CHICAGO (CBS) --  The union that represents employees of the CTA is accusing agency president Forest Claypool of publicizing false information about employee sick days.

The head of the union, Bob Kelly, says his members are taking fewer than half the sick days Claypool reports they are taking. The dispute could lead to a crippling CTA strike.

Kelly is technically right, reports CBS 2 Chief Correspondent Jay Levine. According to documents obtained through Freedom of Information requests, his members do average eight sick days a year, as Kelly says they do.

But other unscheduled days off, as the CTA calls them, really add up.

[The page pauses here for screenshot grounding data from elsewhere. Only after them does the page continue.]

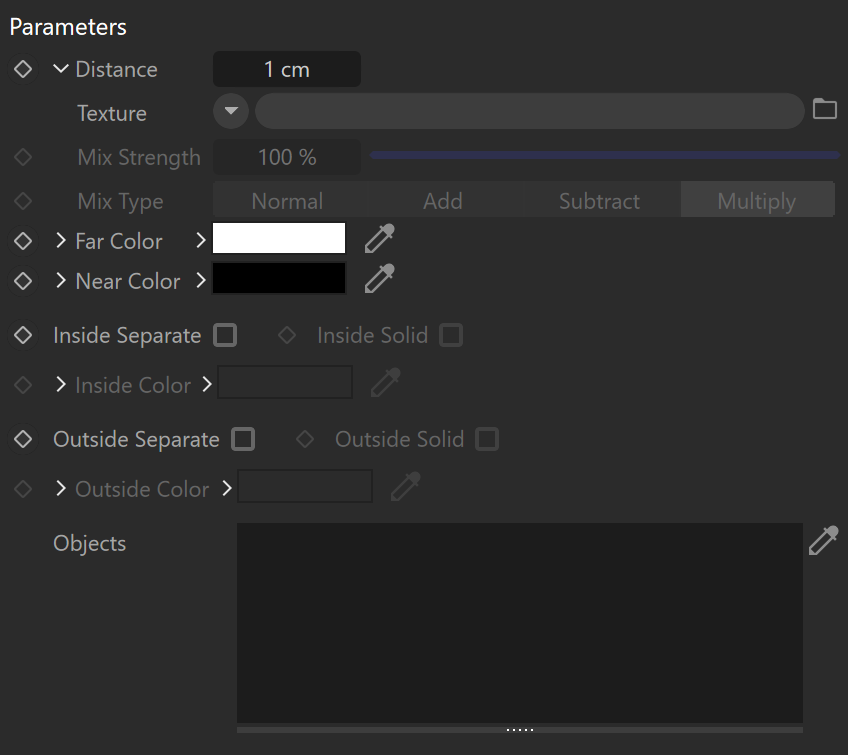This screenshot has height=755, width=848.
Task: Click the Near Color eyedropper icon
Action: (380, 279)
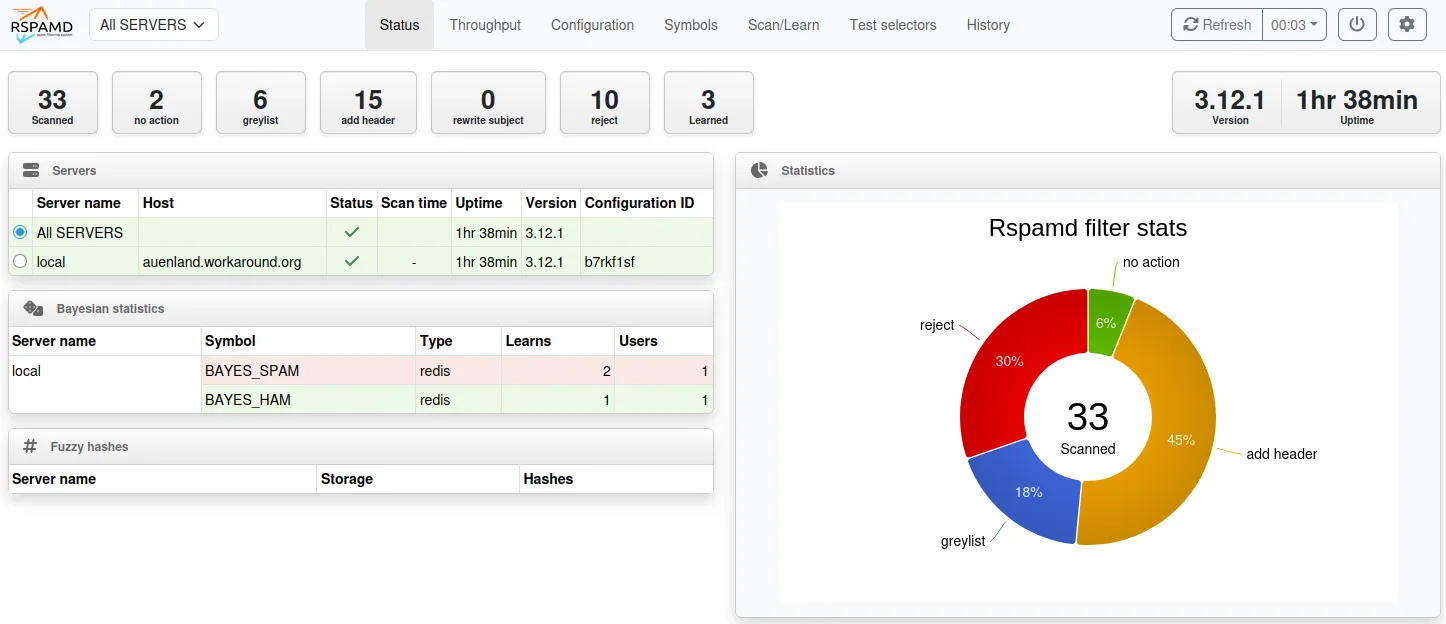
Task: Open the Scan/Learn tab
Action: pyautogui.click(x=783, y=25)

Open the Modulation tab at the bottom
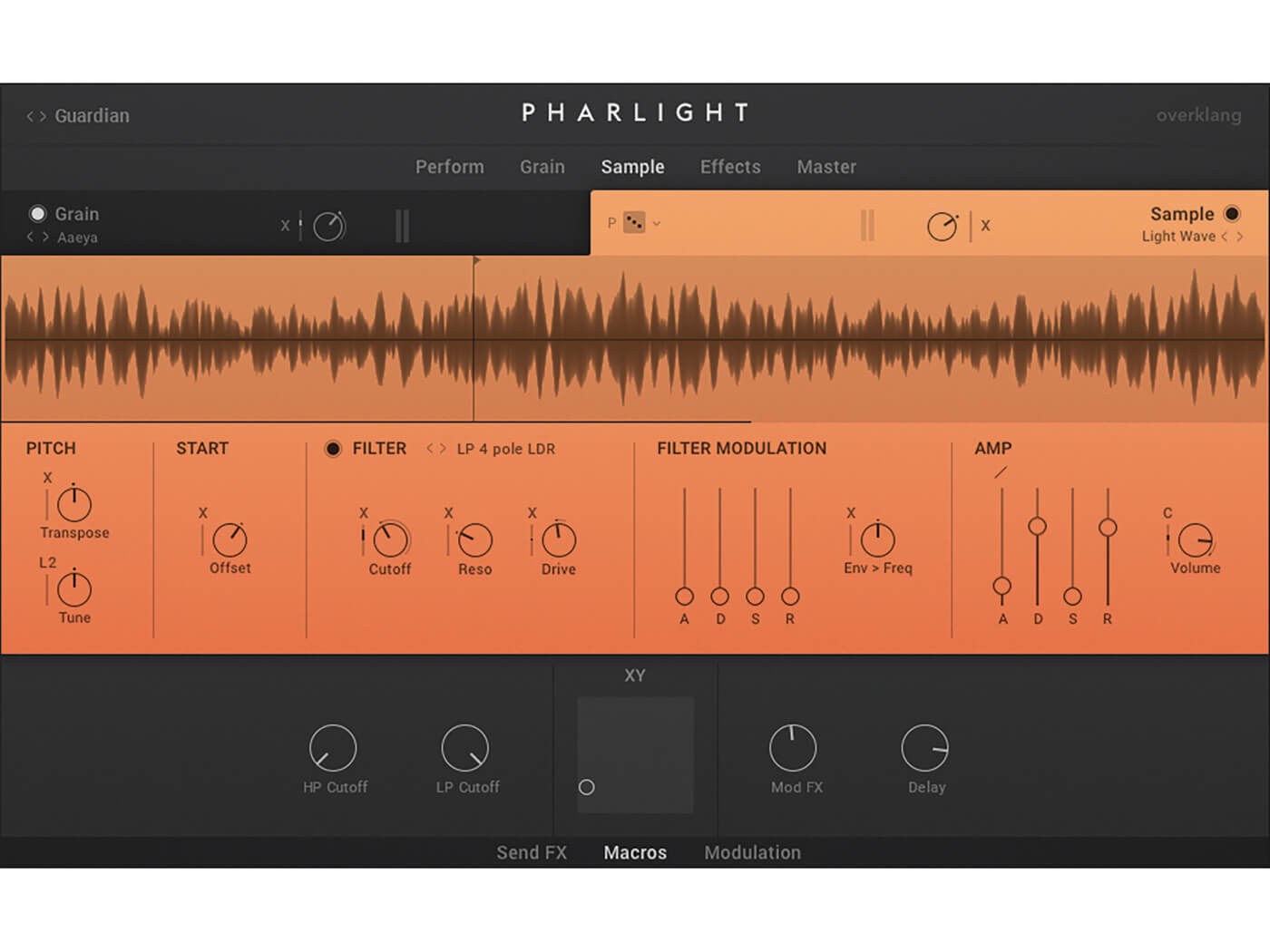tap(752, 852)
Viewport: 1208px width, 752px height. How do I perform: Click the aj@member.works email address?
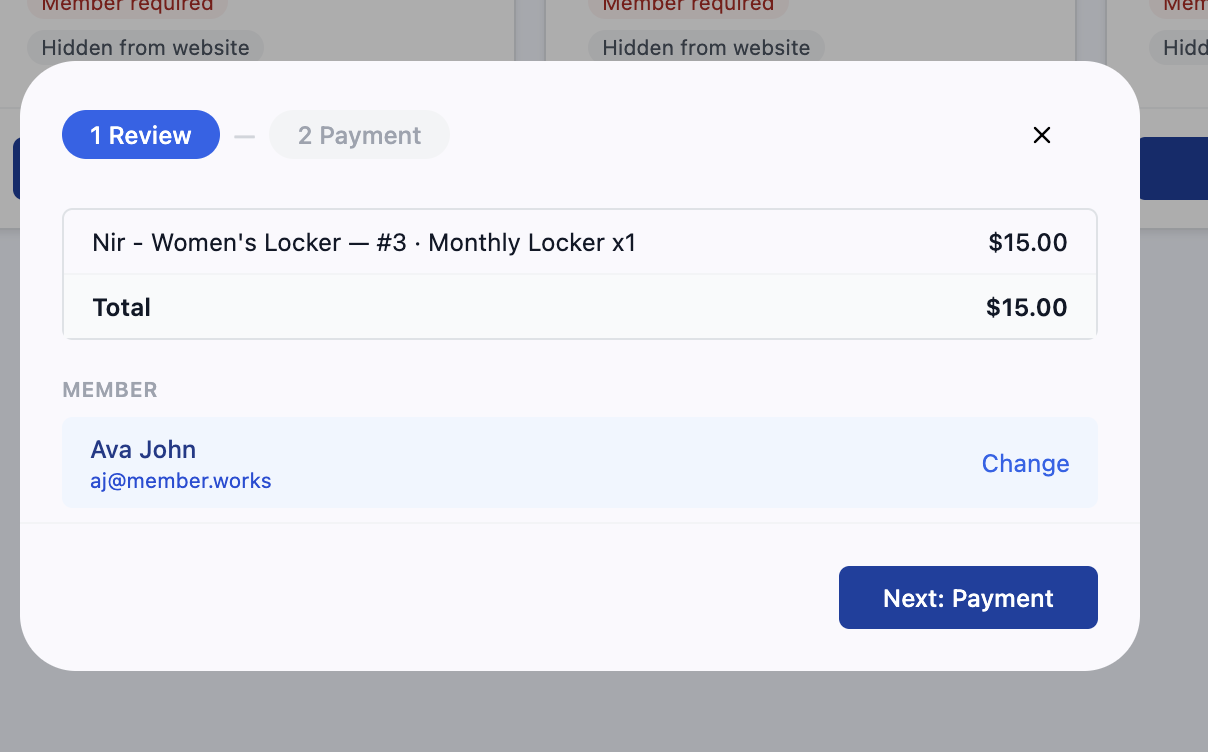pyautogui.click(x=181, y=481)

CTA employees packed the house at Thursday's budget hearing, wearing red rally shirts and enlisting the support of the Occupy Chicago folks, chanting "Claypool has to go."

"You have chosen to launch an unprecedented, nasty and simply inaccurate attack," Javier Perez, trustee of Local 241, said.

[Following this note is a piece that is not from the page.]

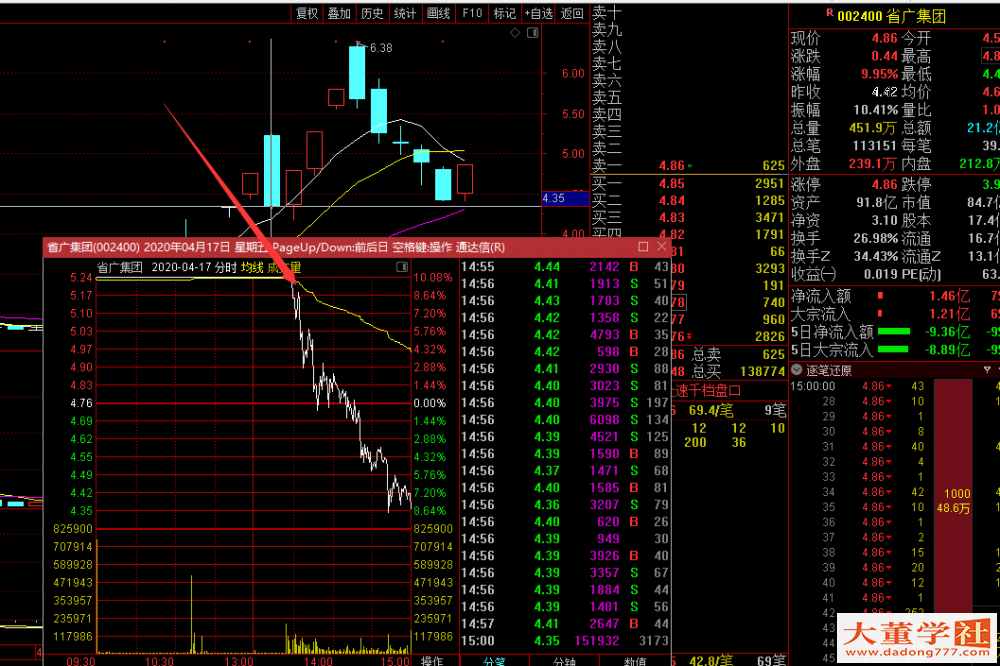
Task: Click the 复权 toolbar button
Action: click(x=307, y=13)
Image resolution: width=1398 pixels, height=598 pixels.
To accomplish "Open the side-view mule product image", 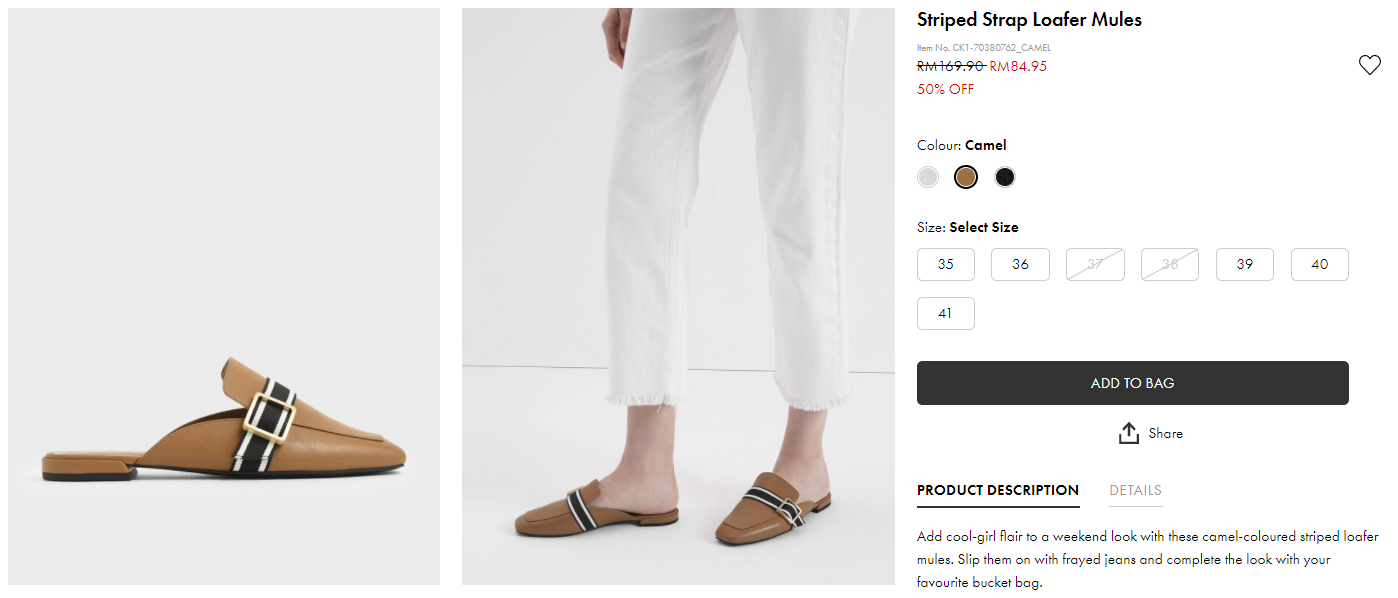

CTA Chairman Terry Peterson launched the attack last month as he referred to employees sitting around to compensate in case workers called in sick.

"People had been sitting there five hours, six hours, seven hours on the clock being paid in case somebody doesn't show up for work. You can't run a system like that," he said.

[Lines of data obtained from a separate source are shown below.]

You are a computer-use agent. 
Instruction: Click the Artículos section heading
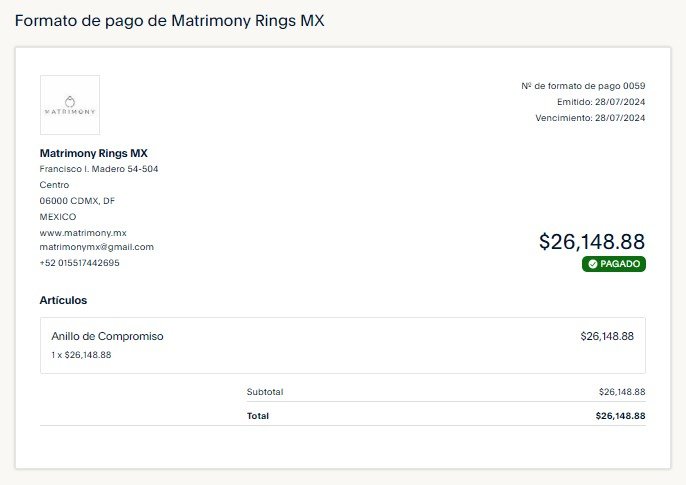coord(63,300)
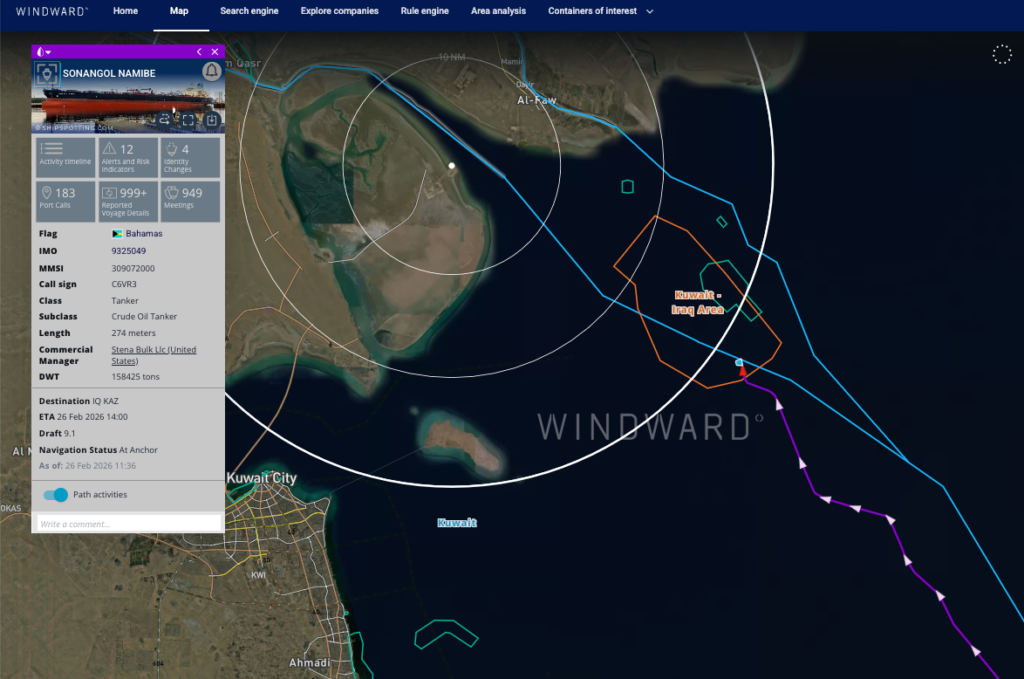Open the Activity timeline panel
Viewport: 1024px width, 679px height.
pos(65,157)
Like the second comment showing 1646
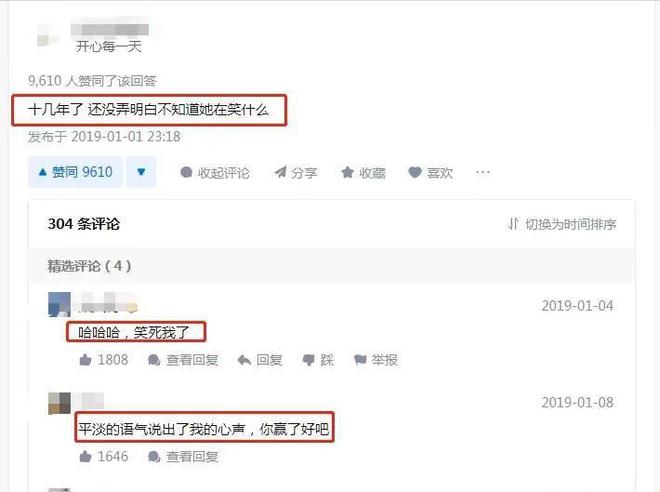This screenshot has width=660, height=492. (x=104, y=456)
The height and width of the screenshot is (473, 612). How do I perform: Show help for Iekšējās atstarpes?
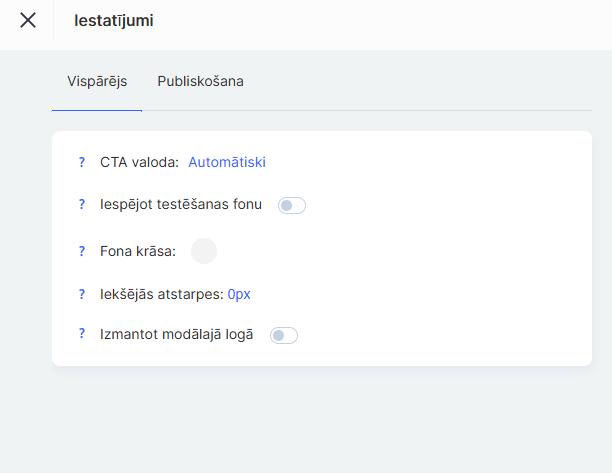tap(82, 294)
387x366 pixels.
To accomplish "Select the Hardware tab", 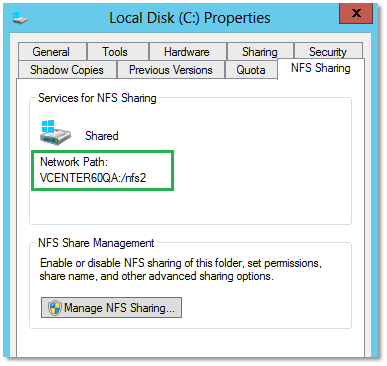I will [187, 52].
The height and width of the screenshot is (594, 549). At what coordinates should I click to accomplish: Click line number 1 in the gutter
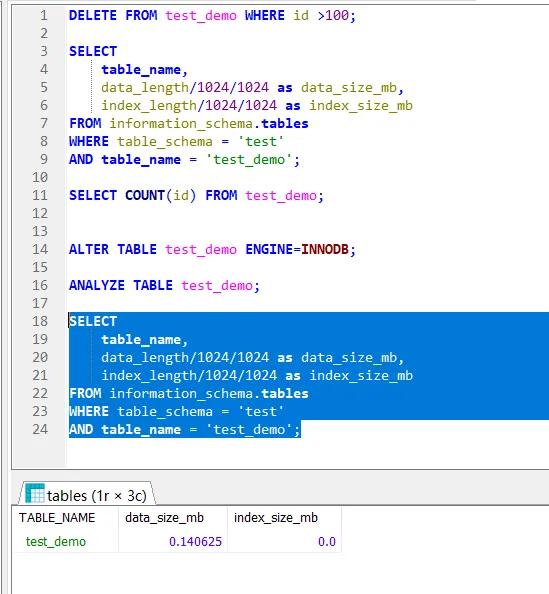coord(44,16)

Kelly was right there in the front row Thursday, with documents that showed what the CTA called "absenteeism" -- nearly 20 days per employee each year -- included injury and family leave days.

"Those should not be counted into absent days because they are no fault whatsoever of the employee," Kelly said.

The Freedom of Information data does shows an average of eight sick days a year, as Kelly points out, but also five injury days, and four family leave days, plus another missed or skipped assignment, for a total of 18 unscheduled days off. The CTA says the combined days off cost taxpayers $40 million each year.

"They have a budget problem, Jay, they've had a budget problem for 30 years, and the way to solve it right now is point the finger," Kelley says.

The dispute is centered on the word "sick," which the CTA claims it never used.

But the bigger question may be: How do you run a railroad with operators taking so much time off. And the CTA's raising the issue of 18 unscheduled days off in the court of public opinion may not be a bad strategy.